Requirement: From the listing below, output only the lines starting at the line that has "bankahranepg@gmail.com (239, 1758)" and ending at the line that has "Decoesfera (17, 2473)", exactly as they appear, ends included.

━━━ Task input ━━━

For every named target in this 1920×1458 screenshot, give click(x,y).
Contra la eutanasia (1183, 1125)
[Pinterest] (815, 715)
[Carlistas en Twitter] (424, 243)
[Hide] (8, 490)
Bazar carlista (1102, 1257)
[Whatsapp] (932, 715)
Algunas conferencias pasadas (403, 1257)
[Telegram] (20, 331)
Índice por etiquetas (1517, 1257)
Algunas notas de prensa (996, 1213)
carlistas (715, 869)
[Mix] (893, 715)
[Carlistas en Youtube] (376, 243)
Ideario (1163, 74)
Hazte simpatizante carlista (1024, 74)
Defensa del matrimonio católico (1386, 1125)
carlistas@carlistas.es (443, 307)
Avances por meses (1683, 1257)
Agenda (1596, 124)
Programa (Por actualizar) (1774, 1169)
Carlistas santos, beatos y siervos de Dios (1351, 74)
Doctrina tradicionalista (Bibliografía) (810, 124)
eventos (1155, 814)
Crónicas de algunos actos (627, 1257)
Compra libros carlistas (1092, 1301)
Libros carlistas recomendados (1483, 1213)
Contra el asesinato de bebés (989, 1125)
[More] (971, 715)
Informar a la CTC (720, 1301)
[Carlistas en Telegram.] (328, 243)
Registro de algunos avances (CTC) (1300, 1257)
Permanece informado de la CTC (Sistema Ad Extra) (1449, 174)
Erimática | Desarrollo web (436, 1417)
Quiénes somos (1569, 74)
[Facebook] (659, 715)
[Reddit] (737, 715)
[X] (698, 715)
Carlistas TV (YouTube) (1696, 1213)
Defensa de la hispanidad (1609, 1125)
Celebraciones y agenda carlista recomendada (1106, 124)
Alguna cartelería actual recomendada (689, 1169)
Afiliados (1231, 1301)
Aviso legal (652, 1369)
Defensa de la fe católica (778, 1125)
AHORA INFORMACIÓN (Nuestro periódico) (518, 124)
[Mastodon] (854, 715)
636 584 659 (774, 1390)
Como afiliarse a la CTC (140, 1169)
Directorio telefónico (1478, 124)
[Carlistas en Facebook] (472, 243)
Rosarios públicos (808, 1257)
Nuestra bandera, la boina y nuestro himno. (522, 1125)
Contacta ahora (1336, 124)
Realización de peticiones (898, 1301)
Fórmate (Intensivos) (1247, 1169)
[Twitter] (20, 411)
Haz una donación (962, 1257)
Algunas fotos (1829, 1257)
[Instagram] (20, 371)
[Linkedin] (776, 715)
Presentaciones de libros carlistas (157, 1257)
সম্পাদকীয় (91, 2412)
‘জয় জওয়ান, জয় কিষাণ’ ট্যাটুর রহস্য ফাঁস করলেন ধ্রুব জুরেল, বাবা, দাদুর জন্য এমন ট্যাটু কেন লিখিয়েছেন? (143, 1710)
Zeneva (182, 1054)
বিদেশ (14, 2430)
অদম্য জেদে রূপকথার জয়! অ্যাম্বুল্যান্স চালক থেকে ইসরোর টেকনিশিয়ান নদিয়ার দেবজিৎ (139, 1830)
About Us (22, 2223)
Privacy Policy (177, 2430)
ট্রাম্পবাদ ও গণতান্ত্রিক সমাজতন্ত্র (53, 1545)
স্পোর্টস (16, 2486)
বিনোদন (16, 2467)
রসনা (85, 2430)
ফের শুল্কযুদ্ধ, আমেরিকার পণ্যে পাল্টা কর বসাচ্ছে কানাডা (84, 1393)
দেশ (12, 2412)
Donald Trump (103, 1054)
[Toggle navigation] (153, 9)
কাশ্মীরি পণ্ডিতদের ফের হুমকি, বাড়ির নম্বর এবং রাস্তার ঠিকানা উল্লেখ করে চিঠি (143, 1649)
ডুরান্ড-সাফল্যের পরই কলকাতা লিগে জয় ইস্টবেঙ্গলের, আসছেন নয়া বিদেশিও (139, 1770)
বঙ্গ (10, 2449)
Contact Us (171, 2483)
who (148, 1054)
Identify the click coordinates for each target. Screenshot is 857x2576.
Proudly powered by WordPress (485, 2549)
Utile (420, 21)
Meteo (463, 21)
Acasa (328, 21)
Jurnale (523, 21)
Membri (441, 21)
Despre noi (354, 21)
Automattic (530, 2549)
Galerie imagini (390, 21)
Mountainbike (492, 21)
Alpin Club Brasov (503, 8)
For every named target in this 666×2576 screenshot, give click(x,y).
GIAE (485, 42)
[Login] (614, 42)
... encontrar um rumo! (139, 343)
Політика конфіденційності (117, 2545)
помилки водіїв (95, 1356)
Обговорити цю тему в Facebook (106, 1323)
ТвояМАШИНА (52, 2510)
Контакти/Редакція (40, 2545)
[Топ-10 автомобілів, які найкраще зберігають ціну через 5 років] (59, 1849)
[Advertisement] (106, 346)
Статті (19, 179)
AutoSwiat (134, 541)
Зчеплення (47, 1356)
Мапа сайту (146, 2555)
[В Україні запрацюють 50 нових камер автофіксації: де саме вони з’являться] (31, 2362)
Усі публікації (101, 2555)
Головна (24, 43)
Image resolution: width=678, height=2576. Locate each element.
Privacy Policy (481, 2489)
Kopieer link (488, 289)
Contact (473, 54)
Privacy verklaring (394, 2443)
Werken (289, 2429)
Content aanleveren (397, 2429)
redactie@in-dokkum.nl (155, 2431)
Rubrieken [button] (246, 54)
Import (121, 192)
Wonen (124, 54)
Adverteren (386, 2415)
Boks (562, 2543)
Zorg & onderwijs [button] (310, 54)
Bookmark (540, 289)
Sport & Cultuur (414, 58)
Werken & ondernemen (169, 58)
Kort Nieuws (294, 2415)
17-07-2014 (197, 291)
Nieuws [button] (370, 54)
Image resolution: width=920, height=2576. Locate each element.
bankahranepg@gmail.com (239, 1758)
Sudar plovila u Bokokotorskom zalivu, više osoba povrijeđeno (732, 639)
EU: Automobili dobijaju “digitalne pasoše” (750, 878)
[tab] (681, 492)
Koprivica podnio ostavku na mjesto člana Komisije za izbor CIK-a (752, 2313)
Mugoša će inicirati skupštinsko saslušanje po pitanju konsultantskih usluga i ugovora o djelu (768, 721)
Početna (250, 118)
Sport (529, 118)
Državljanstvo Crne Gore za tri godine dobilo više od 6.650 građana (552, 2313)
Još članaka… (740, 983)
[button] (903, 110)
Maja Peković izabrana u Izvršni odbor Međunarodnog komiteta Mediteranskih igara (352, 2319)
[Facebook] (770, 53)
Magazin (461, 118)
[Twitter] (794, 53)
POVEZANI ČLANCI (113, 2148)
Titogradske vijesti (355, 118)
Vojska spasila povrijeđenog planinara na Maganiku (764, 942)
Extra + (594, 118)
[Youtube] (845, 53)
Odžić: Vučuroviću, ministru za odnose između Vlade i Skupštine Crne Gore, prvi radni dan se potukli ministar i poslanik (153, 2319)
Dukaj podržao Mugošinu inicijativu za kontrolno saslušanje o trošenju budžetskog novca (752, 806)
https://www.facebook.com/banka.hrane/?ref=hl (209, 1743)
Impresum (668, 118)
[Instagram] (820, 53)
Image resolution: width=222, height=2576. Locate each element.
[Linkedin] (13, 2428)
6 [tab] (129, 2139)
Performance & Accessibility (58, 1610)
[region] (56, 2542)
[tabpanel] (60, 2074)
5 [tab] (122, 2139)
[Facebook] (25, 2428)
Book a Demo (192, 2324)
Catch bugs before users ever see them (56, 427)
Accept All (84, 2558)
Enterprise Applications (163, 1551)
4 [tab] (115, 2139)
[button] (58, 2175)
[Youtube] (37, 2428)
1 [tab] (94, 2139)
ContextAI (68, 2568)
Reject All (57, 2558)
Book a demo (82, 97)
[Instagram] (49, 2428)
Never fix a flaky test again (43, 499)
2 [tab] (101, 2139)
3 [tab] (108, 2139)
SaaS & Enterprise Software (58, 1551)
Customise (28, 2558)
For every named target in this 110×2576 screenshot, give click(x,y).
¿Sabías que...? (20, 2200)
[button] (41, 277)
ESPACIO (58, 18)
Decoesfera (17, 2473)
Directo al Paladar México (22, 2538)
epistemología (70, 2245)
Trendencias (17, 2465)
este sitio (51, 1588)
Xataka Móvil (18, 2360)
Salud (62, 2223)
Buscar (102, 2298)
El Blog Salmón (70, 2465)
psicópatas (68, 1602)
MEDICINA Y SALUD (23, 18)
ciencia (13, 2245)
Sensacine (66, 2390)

━━━

Response to this task:
bankahranepg@gmail.com (239, 1758)
Sudar plovila u Bokokotorskom zalivu, više osoba povrijeđeno (732, 639)
EU: Automobili dobijaju “digitalne pasoše” (750, 878)
[tab] (681, 492)
Koprivica podnio ostavku na mjesto člana Komisije za izbor CIK-a (752, 2313)
Mugoša će inicirati skupštinsko saslušanje po pitanju konsultantskih usluga i ugovora o djelu (768, 721)
Početna (250, 118)
Sport (529, 118)
Državljanstvo Crne Gore za tri godine dobilo više od 6.650 građana (552, 2313)
Još članaka… (740, 983)
[button] (903, 110)
Maja Peković izabrana u Izvršni odbor Međunarodnog komiteta Mediteranskih igara (352, 2319)
[Facebook] (770, 53)
Magazin (461, 118)
[Twitter] (794, 53)
POVEZANI ČLANCI (113, 2148)
Titogradske vijesti (355, 118)
Vojska spasila povrijeđenog planinara na Maganiku (764, 942)
Extra + (594, 118)
[Youtube] (845, 53)
Odžić: Vučuroviću, ministru za odnose između Vlade i Skupštine Crne Gore, prvi radni dan se potukli ministar i poslanik (153, 2319)
Dukaj podržao Mugošinu inicijativu za kontrolno saslušanje o trošenju budžetskog novca (752, 806)
https://www.facebook.com/banka.hrane/?ref=hl (209, 1743)
Impresum (668, 118)
[Instagram] (820, 53)
Image resolution: width=222, height=2576. Locate each element.
[Linkedin] (13, 2428)
6 [tab] (129, 2139)
Performance & Accessibility (58, 1610)
[region] (56, 2542)
[tabpanel] (60, 2074)
5 [tab] (122, 2139)
[Facebook] (25, 2428)
Book a Demo (192, 2324)
Catch bugs before users ever see them (56, 427)
Accept All (84, 2558)
Enterprise Applications (163, 1551)
4 [tab] (115, 2139)
[button] (58, 2175)
[Youtube] (37, 2428)
1 [tab] (94, 2139)
ContextAI (68, 2568)
Reject All (57, 2558)
Book a demo (82, 97)
[Instagram] (49, 2428)
Never fix a flaky test again (43, 499)
2 [tab] (101, 2139)
3 [tab] (108, 2139)
SaaS & Enterprise Software (58, 1551)
Customise (28, 2558)
For every named target in this 110×2576 screenshot, give click(x,y).
¿Sabías que...? (20, 2200)
[button] (41, 277)
ESPACIO (58, 18)
Decoesfera (17, 2473)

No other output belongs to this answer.